══ Supplied passage ══

Opinion: Do 1 or 2 things very well.

Offering a service just to list it on your District homepage is clever marketing. Nothing more.

7 thoughts on “Schools were not meant to be like Walmart.

  1. Think about it.

    Schools are highly organized and staffed with capable professionals.

    They are the easiest way to implement all sorts of social policies.

    Instead of generating a whole new bureaucracy, just tack it onto schools.

    Uh oh, they’ve been doing this for years and it’s become too much.

  2. Maybe I’m just late millennial lefty scum, but I think this take is baffling .

    Yes, teachers are overworked. Yes, schools are underfunded. But that’s why they should be funded better and hire more people to do all of these jobs.

    It would make MY job easier if my students were taken care of.

  3. It can’t be all things to all people. It simply can’t.

    The “late millennial lefty scum” mentality (just using your words, not that it’s actually negative), is the exact mentality that says “The problem is money. If we give it more money, it will get better.”

    But there are problematic incentives created by this and there are fundamental issues that are not addressed by simply increasing funding.

    If you have an administration that creates a subordinate and adversarial relationship between teachers and administration, that can create disfunction within the school, lower teacher morale, reduce teacher effectiveness, and harm student outcomes. That kind of thing doesn’t get fixed (or frankly, even identified) by increasing funding. If anything, it papers over the problem and allows them to continue to limp along with a festering social dynamic within the school. Suddenly they get a grant to give 1-1 laptops/tablets to kids. And maybe student scores get a bump for a year or two. Then maybe there’s a funding reapportionment that allows them to hire more aides. And again another bump. Maybe they add a couple of social workers/counselors to the staff. But now administration says that in doing so, many of the most difficult special needs students need to be mainstreamed – even some of the aggressive ones. Creating more disruptions during lessons and additional headaches for classroom management.

═══

_Job_.
Condense the paragraph in the discussion beginning "If you have an administration" into a short bulleted list that keeps its main points. Rely only on the discussion above.

══ Data rows ══

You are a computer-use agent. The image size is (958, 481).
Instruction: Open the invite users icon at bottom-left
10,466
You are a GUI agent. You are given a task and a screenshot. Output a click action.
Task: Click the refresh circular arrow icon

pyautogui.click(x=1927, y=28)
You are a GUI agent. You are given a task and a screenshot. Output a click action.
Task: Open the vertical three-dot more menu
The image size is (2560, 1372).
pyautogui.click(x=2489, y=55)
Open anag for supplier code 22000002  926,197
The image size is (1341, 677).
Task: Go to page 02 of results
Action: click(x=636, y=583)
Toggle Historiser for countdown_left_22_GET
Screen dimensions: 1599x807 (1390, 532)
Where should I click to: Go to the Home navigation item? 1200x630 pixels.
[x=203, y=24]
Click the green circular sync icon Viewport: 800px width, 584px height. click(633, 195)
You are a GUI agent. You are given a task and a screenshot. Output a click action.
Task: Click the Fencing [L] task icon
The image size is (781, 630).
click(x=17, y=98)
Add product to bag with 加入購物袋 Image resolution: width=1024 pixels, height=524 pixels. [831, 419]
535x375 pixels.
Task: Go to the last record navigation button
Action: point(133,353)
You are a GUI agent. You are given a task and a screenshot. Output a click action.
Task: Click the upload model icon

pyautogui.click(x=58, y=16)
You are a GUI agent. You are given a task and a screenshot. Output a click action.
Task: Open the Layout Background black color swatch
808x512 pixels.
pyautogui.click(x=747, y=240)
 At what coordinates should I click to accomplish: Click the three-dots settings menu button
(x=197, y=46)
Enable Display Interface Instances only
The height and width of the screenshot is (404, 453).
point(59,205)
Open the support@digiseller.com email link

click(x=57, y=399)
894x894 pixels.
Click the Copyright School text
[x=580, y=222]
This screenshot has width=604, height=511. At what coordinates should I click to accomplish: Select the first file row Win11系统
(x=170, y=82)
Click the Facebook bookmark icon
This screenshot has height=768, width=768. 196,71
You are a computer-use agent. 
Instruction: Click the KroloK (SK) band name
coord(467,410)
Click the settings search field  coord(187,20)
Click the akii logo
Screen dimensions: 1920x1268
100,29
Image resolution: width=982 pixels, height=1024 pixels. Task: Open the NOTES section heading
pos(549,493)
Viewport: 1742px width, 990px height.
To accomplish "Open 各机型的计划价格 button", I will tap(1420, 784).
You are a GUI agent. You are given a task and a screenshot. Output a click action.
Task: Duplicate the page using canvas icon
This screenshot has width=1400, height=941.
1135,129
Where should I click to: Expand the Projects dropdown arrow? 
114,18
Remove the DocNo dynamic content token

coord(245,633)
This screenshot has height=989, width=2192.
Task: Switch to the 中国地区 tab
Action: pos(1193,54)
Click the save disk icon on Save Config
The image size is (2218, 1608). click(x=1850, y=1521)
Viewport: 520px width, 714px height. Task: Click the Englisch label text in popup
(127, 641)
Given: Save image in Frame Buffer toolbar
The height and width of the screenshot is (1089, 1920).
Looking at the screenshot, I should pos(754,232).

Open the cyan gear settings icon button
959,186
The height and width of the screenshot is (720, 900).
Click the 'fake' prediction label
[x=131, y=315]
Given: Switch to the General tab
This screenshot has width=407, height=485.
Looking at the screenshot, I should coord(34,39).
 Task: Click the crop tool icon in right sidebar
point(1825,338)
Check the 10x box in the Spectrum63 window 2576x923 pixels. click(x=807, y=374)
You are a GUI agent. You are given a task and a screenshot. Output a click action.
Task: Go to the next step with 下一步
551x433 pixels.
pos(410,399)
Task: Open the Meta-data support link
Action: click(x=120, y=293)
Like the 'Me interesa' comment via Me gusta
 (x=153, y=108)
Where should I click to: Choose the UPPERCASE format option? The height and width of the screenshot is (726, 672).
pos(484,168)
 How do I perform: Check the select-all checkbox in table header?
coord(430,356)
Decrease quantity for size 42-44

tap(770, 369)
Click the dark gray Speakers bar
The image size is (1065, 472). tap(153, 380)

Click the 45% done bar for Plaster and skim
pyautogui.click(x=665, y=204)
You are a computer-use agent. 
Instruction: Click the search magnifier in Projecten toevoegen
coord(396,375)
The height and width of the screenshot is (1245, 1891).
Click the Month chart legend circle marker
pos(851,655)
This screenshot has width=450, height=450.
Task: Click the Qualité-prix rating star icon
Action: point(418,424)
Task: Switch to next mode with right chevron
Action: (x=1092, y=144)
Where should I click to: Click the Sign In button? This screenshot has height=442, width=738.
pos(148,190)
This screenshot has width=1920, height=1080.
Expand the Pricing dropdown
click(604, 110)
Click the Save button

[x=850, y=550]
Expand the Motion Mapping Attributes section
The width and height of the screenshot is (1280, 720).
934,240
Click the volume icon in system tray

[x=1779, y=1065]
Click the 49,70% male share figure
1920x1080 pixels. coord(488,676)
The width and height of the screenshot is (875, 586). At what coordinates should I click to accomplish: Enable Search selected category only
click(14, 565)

═══

_Complete output_.
- An administration that treats teachers as subordinates and adversaries can cause dysfunction, lower teacher morale, reduce teacher effectiveness, and harm student outcomes.
- More funding doesn't fix or even identify that problem. It papers over it and lets the school limp along.
- A grant for 1-1 laptops/tablets may lift scores for a year or two.
- A funding reapportionment that pays for more aides may bring another bump.
- Social workers/counselors may be added. Administration may then say many of the most difficult special needs students, including aggressive ones, must be mainstreamed.
- That mainstreaming means more disruptions during lessons and more classroom management headaches.